Thursday, 9 February 2012

The Scots are taking over the MET's Gotterdammerung?

The Scotsman interviews the MET Gotterdammerung's Paterson & Cargill:


As the New York Met’s epic production of Götterdämmerung is broadcast in cinemas, Tim Cornwell travels to the USA for a look behind the scenes – and to meet two of the opera’s Scottish stars

OPERA doesn’t get much bigger than Götterdämmerung at the Met – the four-hour climax of Richard Wagner’s Ring cycle, at New York Metropolitan Opera – “the biggest, grandest, most respected opera house in the world”, as Vanity Fair magazine put it. The company spends over $250 million (£156m) a year, rotating between about two dozen different operas at the rate of up to seven shows a week.

The Met’s new Ring cycle is directed by Robert LePage and cost a reported $16m (£10m). It has become famous for its 45-ton (40 tonne) set, consisting of 24 giant angled planks that rotate on an axle above and to the back of the stage. They are set near-flat for some scenes, vertically for others, while video projections turn them into forests, fiery mountains, forbidding banquet halls or rivers flowing with blood. In some they move and lurk menacingly, like giant abstract dogs.

This Saturday, two weeks after its premiere, Götterdämmerung will be broadcast live to over 1,600 cinemas in 54 countries, including seven in Scotland. One of the most human figures in this drama of Gods and superheroes is Gunther, a weak-willed, self-doubting king who plots the betrayal of heroic Siegfried but is still in awe of him.
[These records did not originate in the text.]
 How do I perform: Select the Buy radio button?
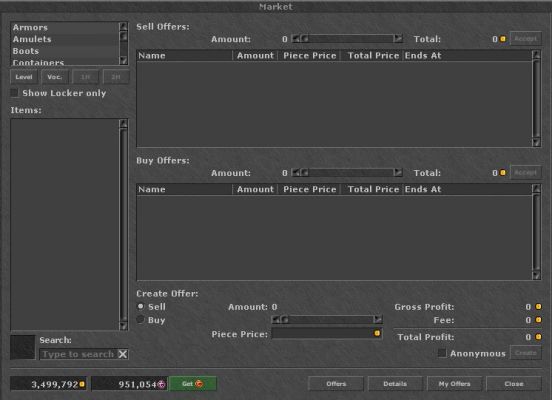tap(140, 319)
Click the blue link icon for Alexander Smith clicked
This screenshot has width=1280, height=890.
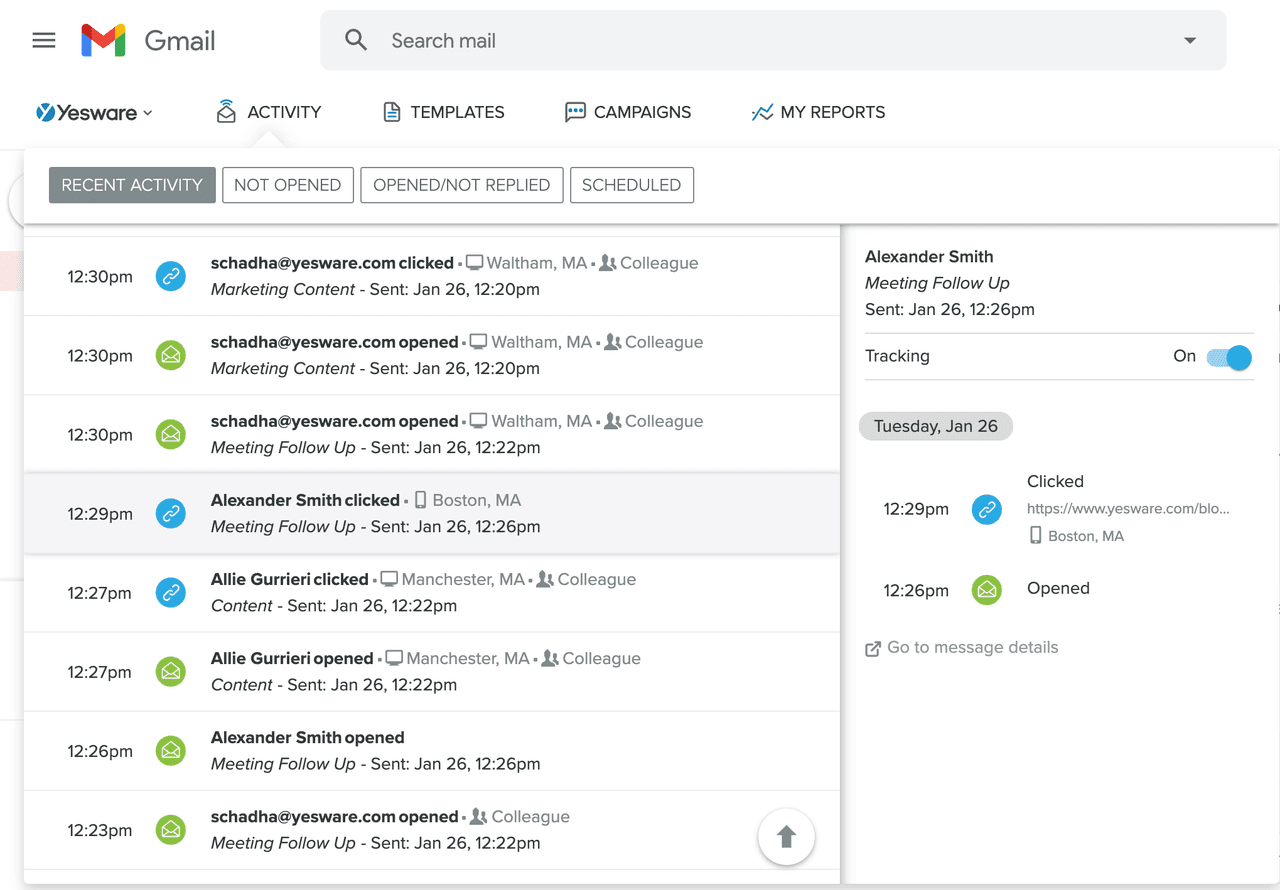[171, 514]
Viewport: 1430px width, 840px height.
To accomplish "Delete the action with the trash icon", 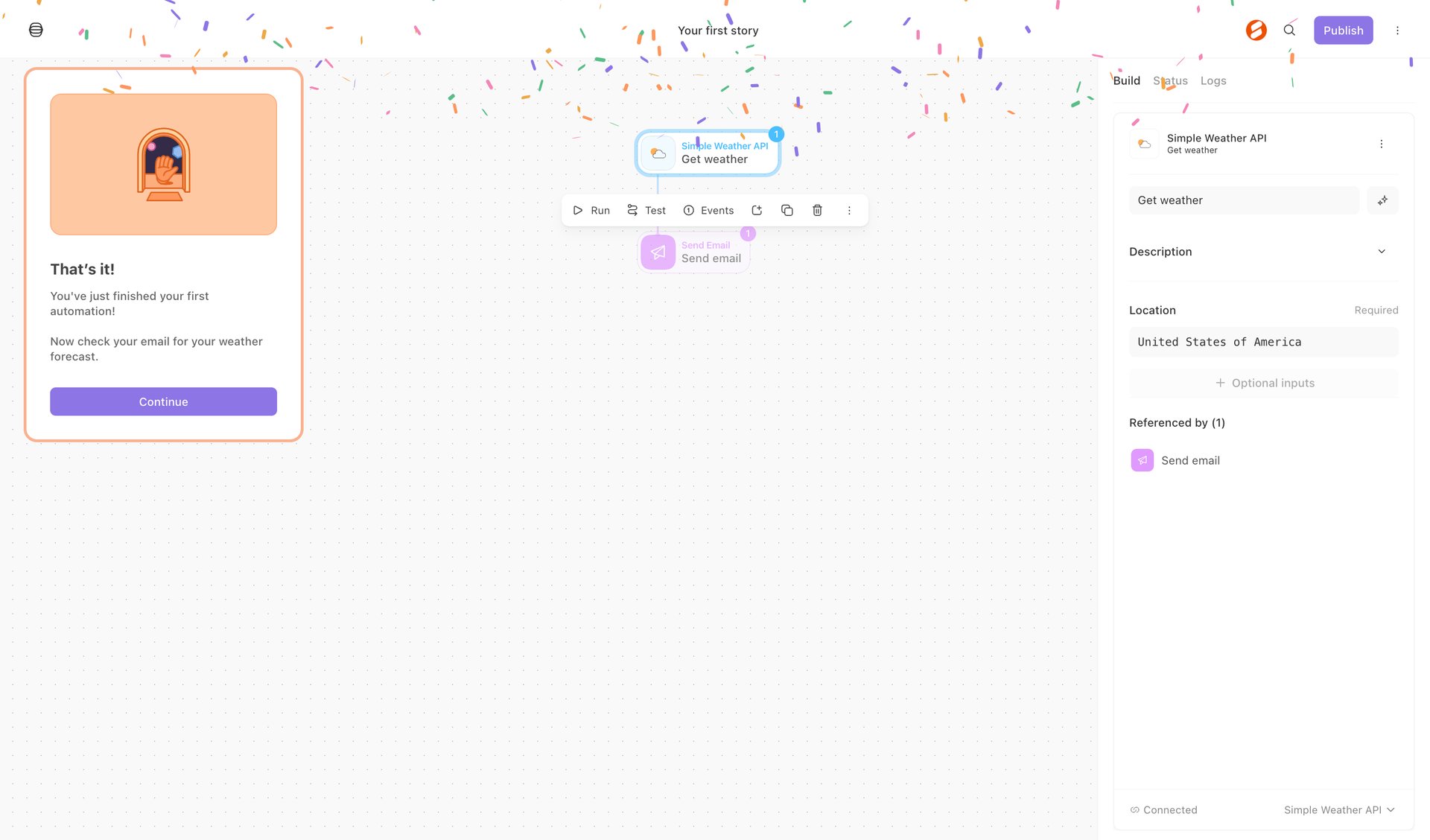I will click(x=817, y=210).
He’s played by bass-baritone Iain Paterson, the Royal Scottish Conservatoire graduate whose career is on a rising trajectory on the international opera stage.
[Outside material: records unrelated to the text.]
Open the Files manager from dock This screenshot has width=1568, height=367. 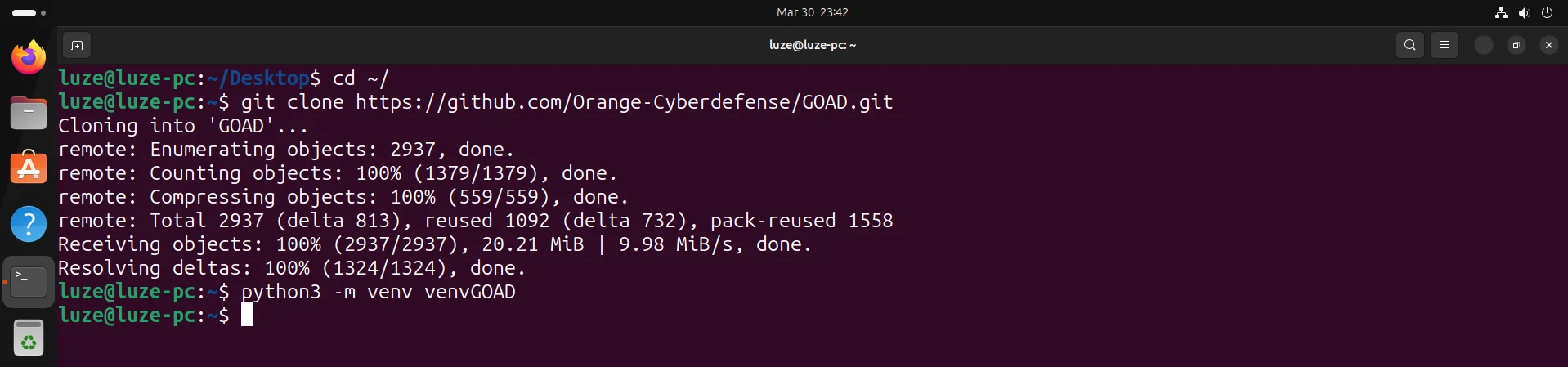pyautogui.click(x=29, y=113)
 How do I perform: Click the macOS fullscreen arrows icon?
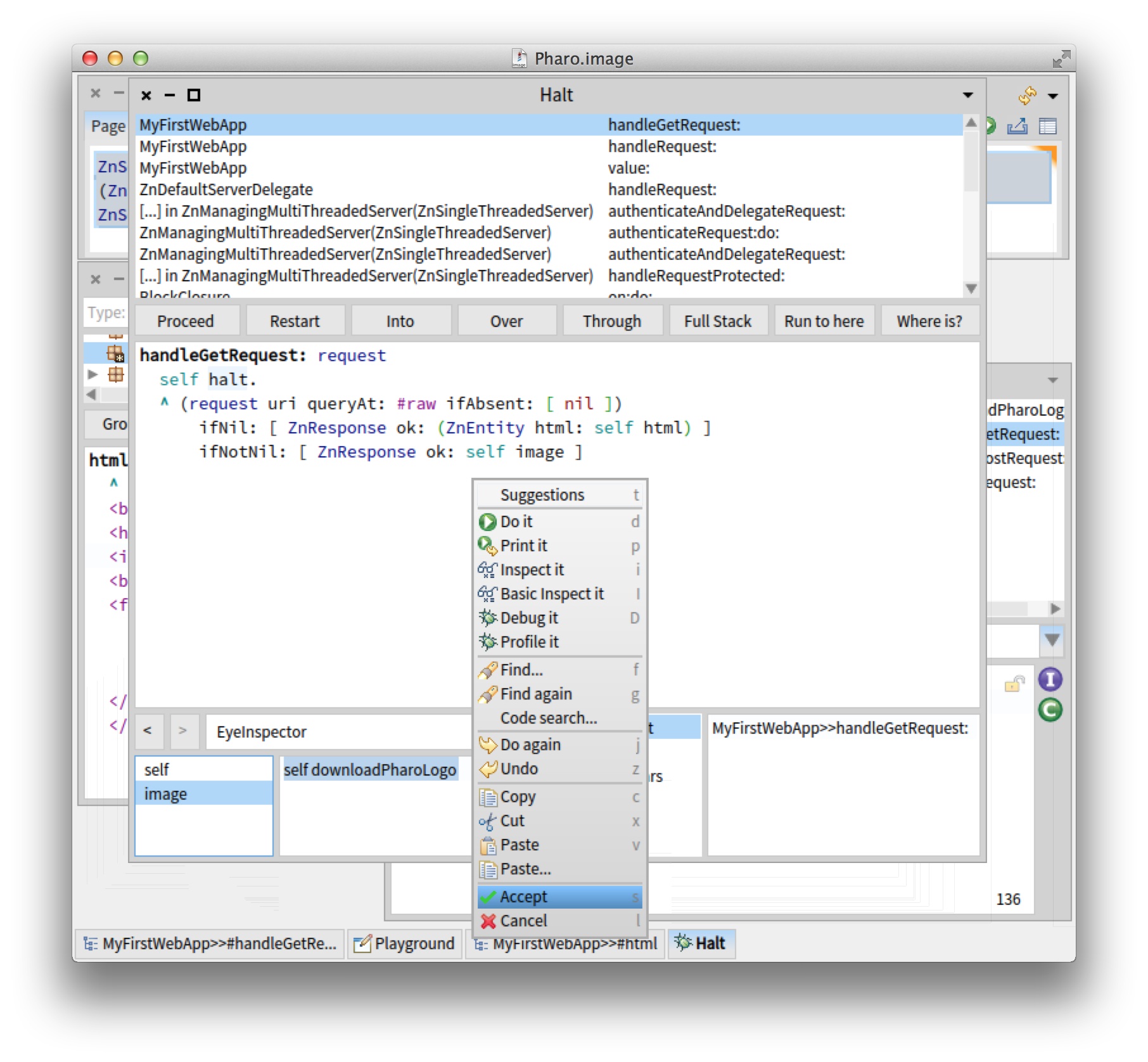tap(1061, 59)
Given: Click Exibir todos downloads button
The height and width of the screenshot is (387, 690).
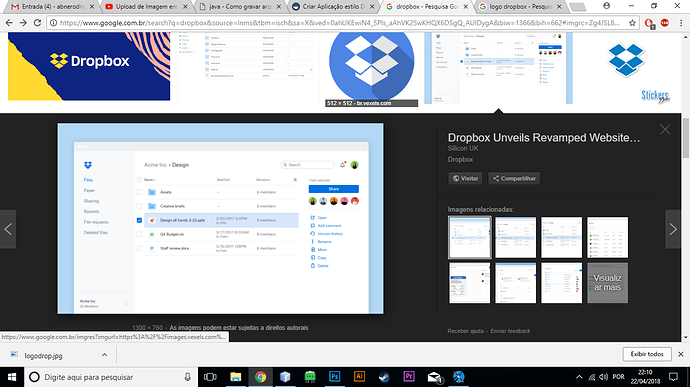Looking at the screenshot, I should tap(647, 354).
When I arrive, the scene on the stage at the Met looks like a cross between a film set for On the Waterfront and another for Ben-Hur. Giant classical pedestals from the set of Anna Bolena, the Donizetti opera designed by Paterson’s fellow Glaswegian David McVicar, are being slowly lowered into place for the evening’s performance, dwarfing stage crew who swarm around like dockworkers. The understage seems as cavernous as a dry dock for the Titanic.


To the right, the huge revolving beams that made up the set of the previous night’s Götterdämmerung are stowed, awaiting their next outing.

Paterson leads the way through to the dressing rooms, down a corridor lined with double-bass cases that face out from the walls like sarcophagi. We wait for three huge silvery chandeliers to be rolled past us on trolleys. His name is on one of the doors, though velvety costumes for another singer, from the cast of Anna Bolena, are already hanging there.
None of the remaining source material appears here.